## Goal of the exercise
The output has to be the full set of records, reproduced exactly, minus any picture.

BEGIN Data

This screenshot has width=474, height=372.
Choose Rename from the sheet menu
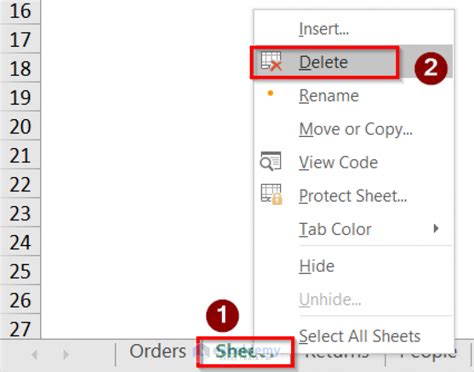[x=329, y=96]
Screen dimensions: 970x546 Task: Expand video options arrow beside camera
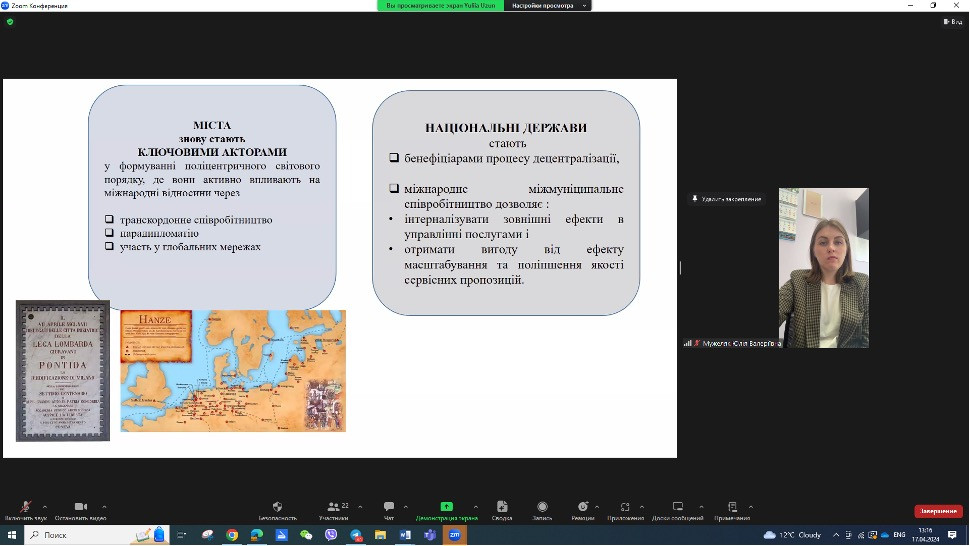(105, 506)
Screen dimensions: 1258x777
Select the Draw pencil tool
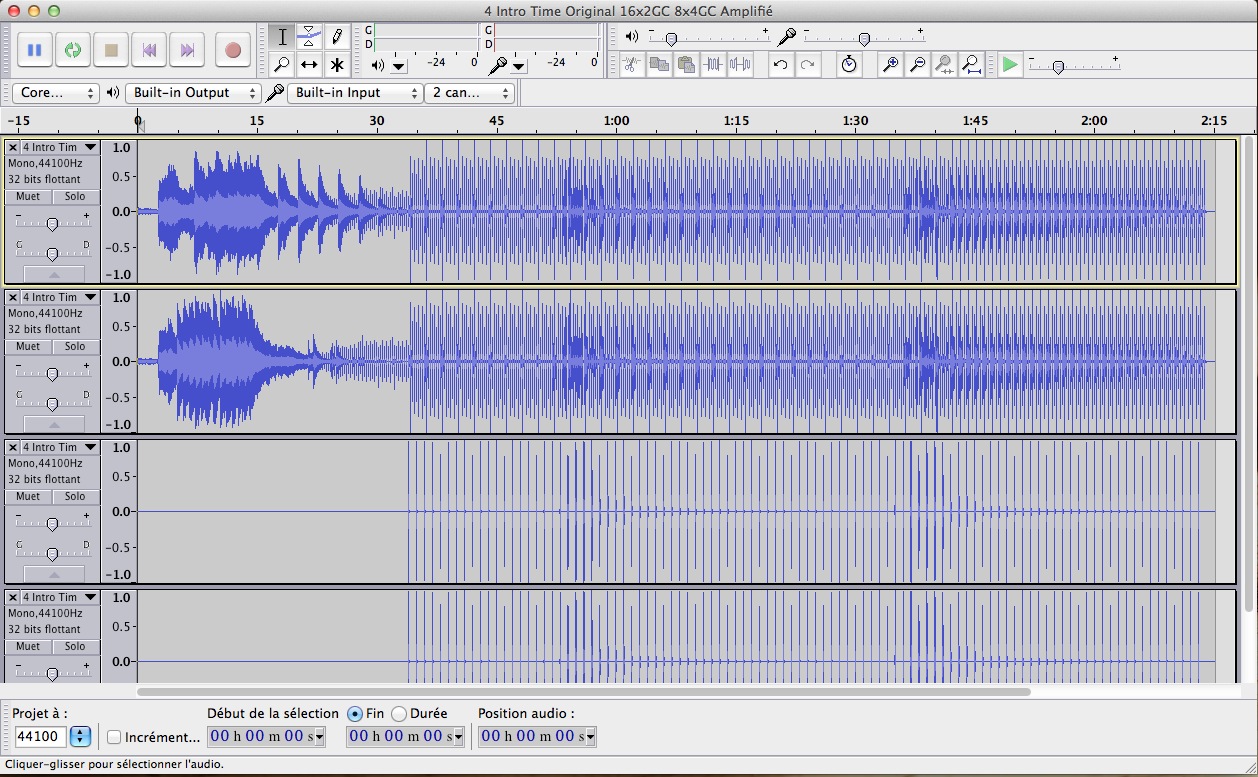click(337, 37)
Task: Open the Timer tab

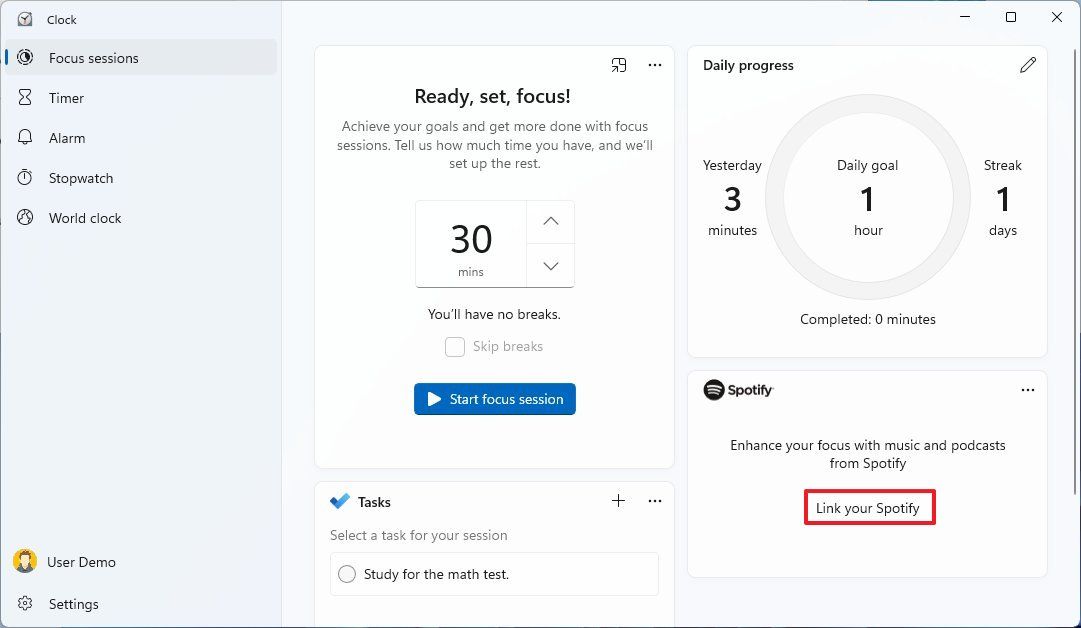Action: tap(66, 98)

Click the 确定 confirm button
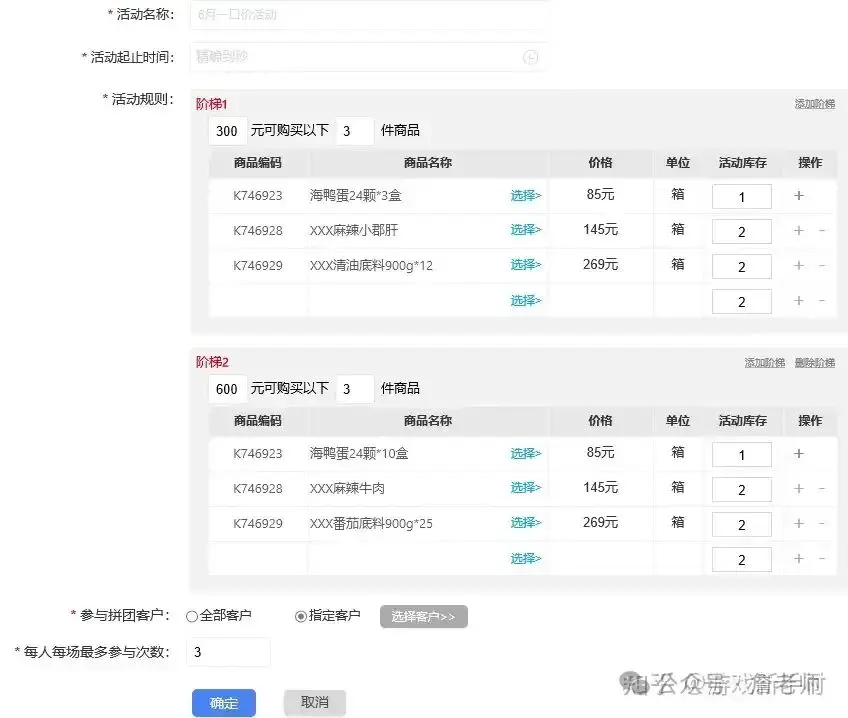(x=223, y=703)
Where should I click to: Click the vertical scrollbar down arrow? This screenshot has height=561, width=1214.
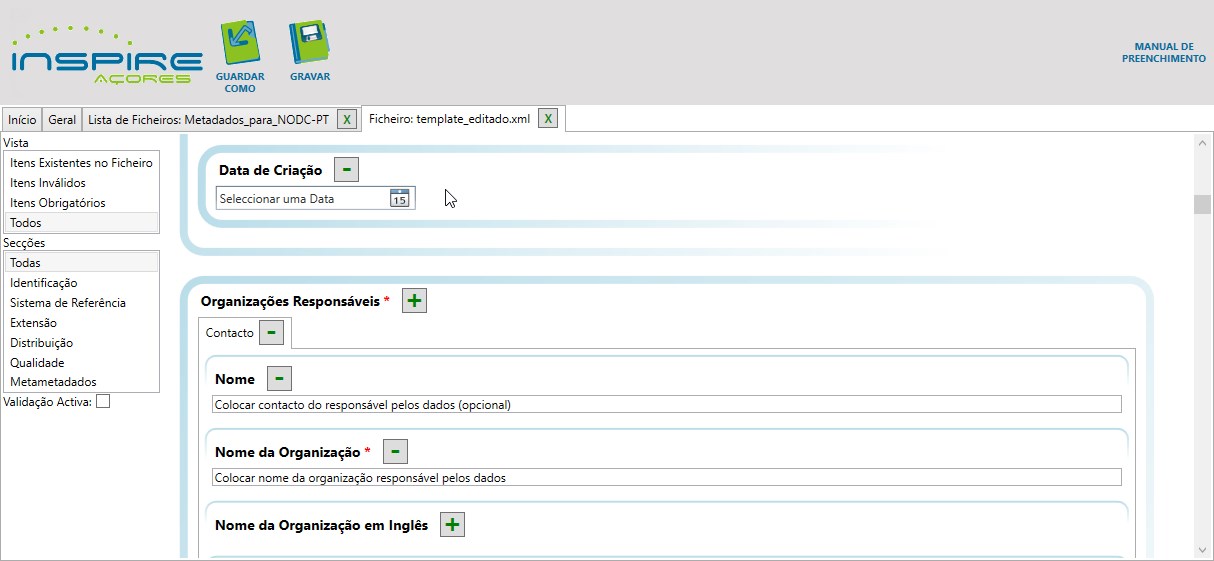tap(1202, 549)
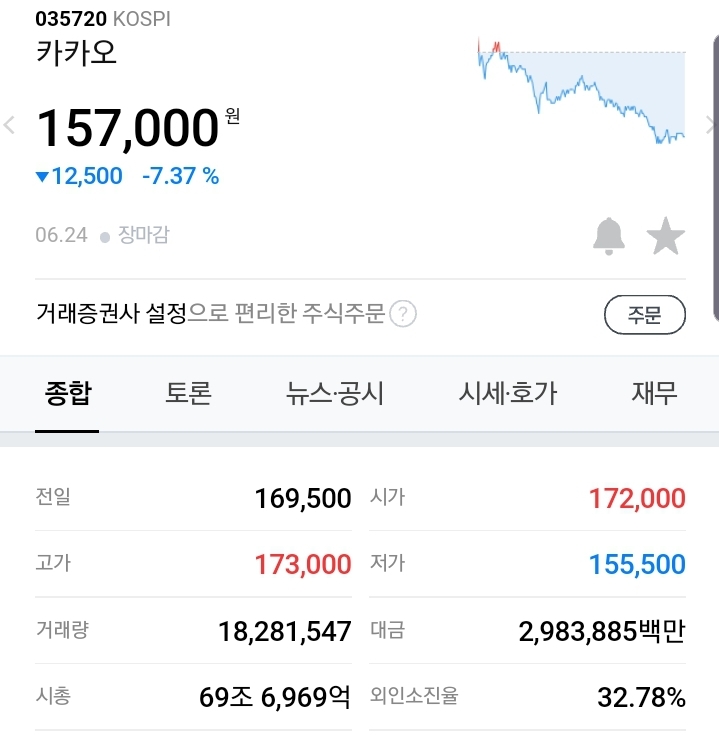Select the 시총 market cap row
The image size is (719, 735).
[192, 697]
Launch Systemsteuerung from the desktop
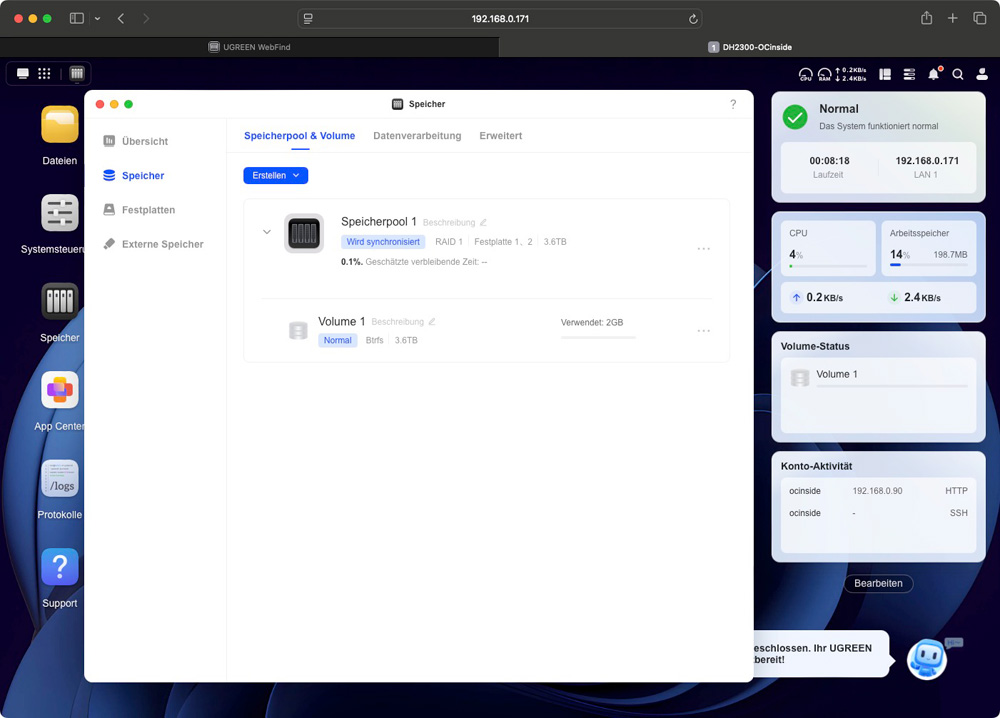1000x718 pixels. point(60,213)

END Data

## Exercise result
This screenshot has width=474, height=372.
Choose Rename from the sheet menu
[x=329, y=96]
Screen dimensions: 970x546 Task: Expand video options arrow beside camera
(105, 506)
Screen dimensions: 1258x777
Select the Draw pencil tool
click(337, 37)
Task: Open the Timer tab

Action: tap(66, 98)

Click the 确定 confirm button
(x=223, y=703)
Where should I click to: Click the vertical scrollbar down arrow? This screenshot has height=561, width=1214.
tap(1202, 549)
Select the 시총 market cap row
The image size is (719, 735).
[192, 697]
Launch Systemsteuerung from the desktop
1000x718 pixels. point(60,213)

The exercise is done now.